Be part of shaping a future where humans and machines truly understand each other.

The Role

We’re looking for an AI Researcher to join our core AI team and push the boundaries of Foundation Multimodal Conversational Models. If you thrive in fast-moving startup environments, enjoy experimenting with new ideas, and love seeing your work come to life in production then you’ll feel right at home.

Your Mission 🚀

Conduct research on Large Multimodal Models in the context of Conversational Avatars (e.g. Neural Avatars, Talking-Heads).
Develop methods to model both verbal and non-verbal aspects of conversation, adapting and controlling avatar behavior in real time, with low-latency.
Experiment with fine-tuning, adaptation, and conditioning techniques to make AudioVisual Multimodal Models, more expressive, controllable, and task-specific.
Partner with the Applied ML team to take research from prototype to production.
Stay up to date with cutting-edge advancements — and help define what comes next.

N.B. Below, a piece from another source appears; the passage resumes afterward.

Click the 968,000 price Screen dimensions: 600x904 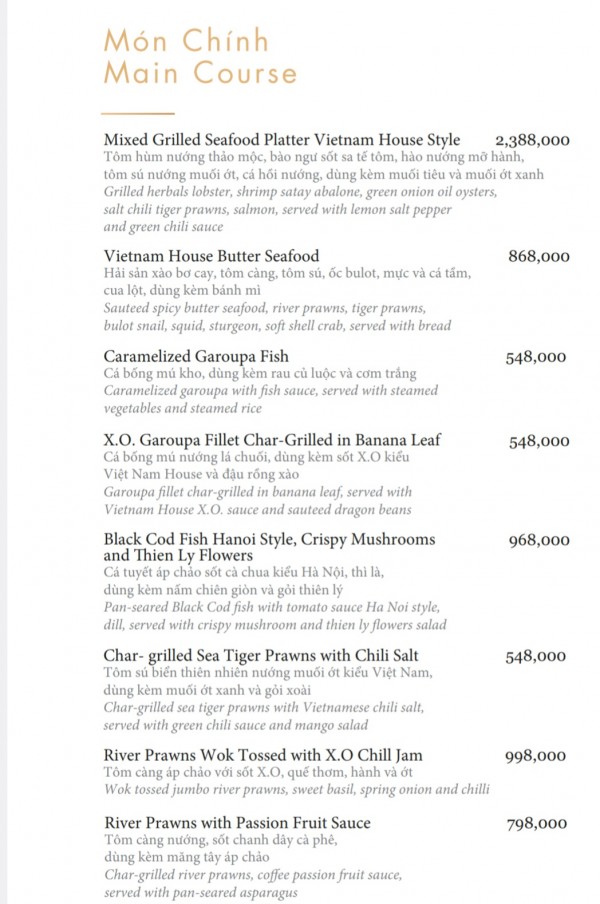pyautogui.click(x=538, y=541)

You’ll Be Great At This If You Have:

A PhD (or near completion) in a relevant field, or equivalent research experience.
Hands-on experience with Large Multimodal Models and a strong foundation in generative (language) models. This could be in the context of tasks such as VQA, Audio/Video understanding tasks, captioning behavioral analysis, Translation tasks, Speech to Speech systems.
Experience in fine-tuning/adapting VLMs for control, conditioning, or downstream tasks.
Solid background in deep learning and foundation modes.
Strong PyTorch skills and comfort building deep learning pipelines.

Nice-to-Haves

Knowledge of large-scale model training and optimization.
Experience in duplex-conversational model.
Broader understanding of generative AI across modalities.
Exposure to software development best practices.
A flexible, experimental mindset i.e. comfortable working across research and engineering.
(Bonus) Publications at EMNLP, COLING, NeurIPS, ICLR, CVPR, ICCV.

Location

Preferred: San Francisco (hybrid) or London (office opening soon).

Remote within the U.S. or Europe available for exceptional candidates.